WORK TO COMPLETE
Begin with the line holding "At what coordinates should I click to accomplish: Click" and end with the last line of the records below. Set down exactly those lines and leave out every picture.

DATA SHOWN
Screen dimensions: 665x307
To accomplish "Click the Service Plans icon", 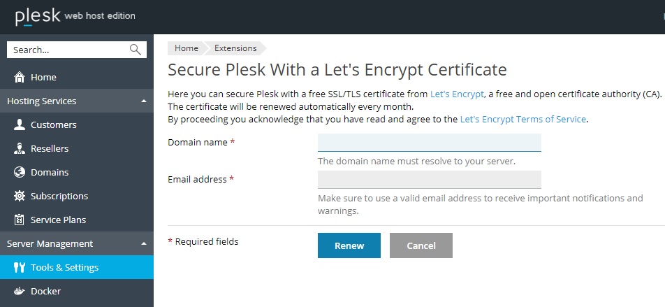I will coord(20,220).
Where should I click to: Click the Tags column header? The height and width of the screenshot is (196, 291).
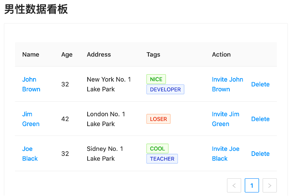coord(153,55)
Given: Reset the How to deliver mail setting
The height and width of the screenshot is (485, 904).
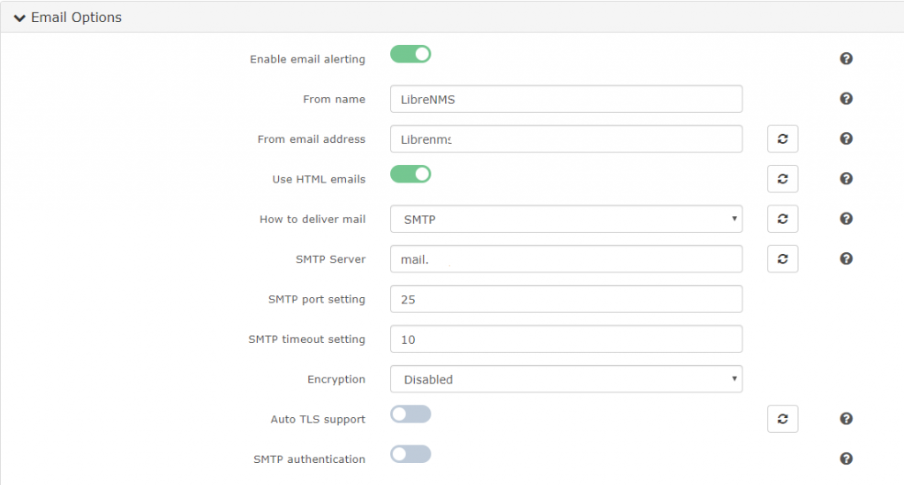Looking at the screenshot, I should click(x=782, y=219).
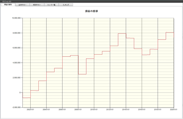The image size is (183, 119).
Task: Switch to the 全体サマリー tab
Action: (23, 5)
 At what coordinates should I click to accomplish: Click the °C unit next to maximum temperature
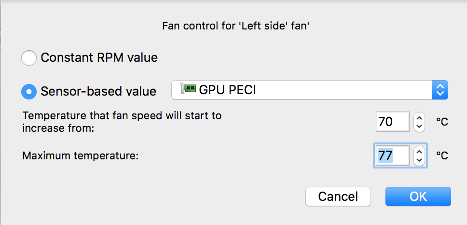(x=442, y=155)
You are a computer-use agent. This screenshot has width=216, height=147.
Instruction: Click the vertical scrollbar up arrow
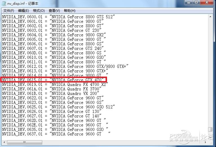coord(210,17)
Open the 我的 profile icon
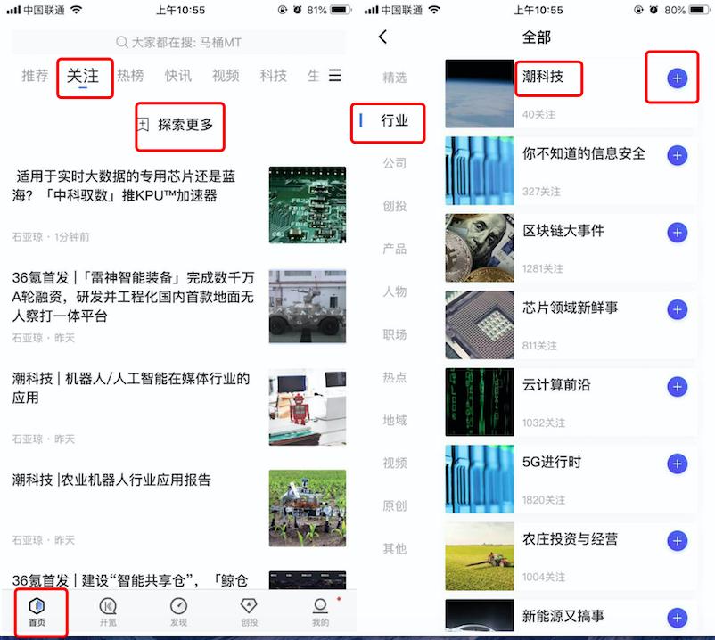 tap(320, 606)
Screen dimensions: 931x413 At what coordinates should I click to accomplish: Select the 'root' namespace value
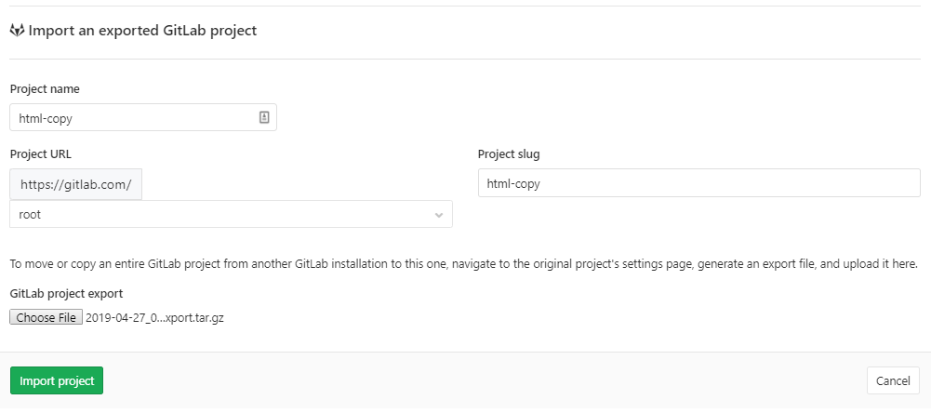pyautogui.click(x=30, y=215)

SOLUTION TO THE PROBLEM
 At what coordinates should I click to accomplish: Click the °C unit next to maximum temperature
(x=442, y=155)
You are a computer-use agent. This screenshot has width=216, height=147.
Instruction: Click the vertical scrollbar up arrow
coord(210,17)
Open the 我的 profile icon
 tap(320, 606)
Screen dimensions: 931x413 At what coordinates should I click to accomplish: Select the 'root' namespace value
pyautogui.click(x=30, y=215)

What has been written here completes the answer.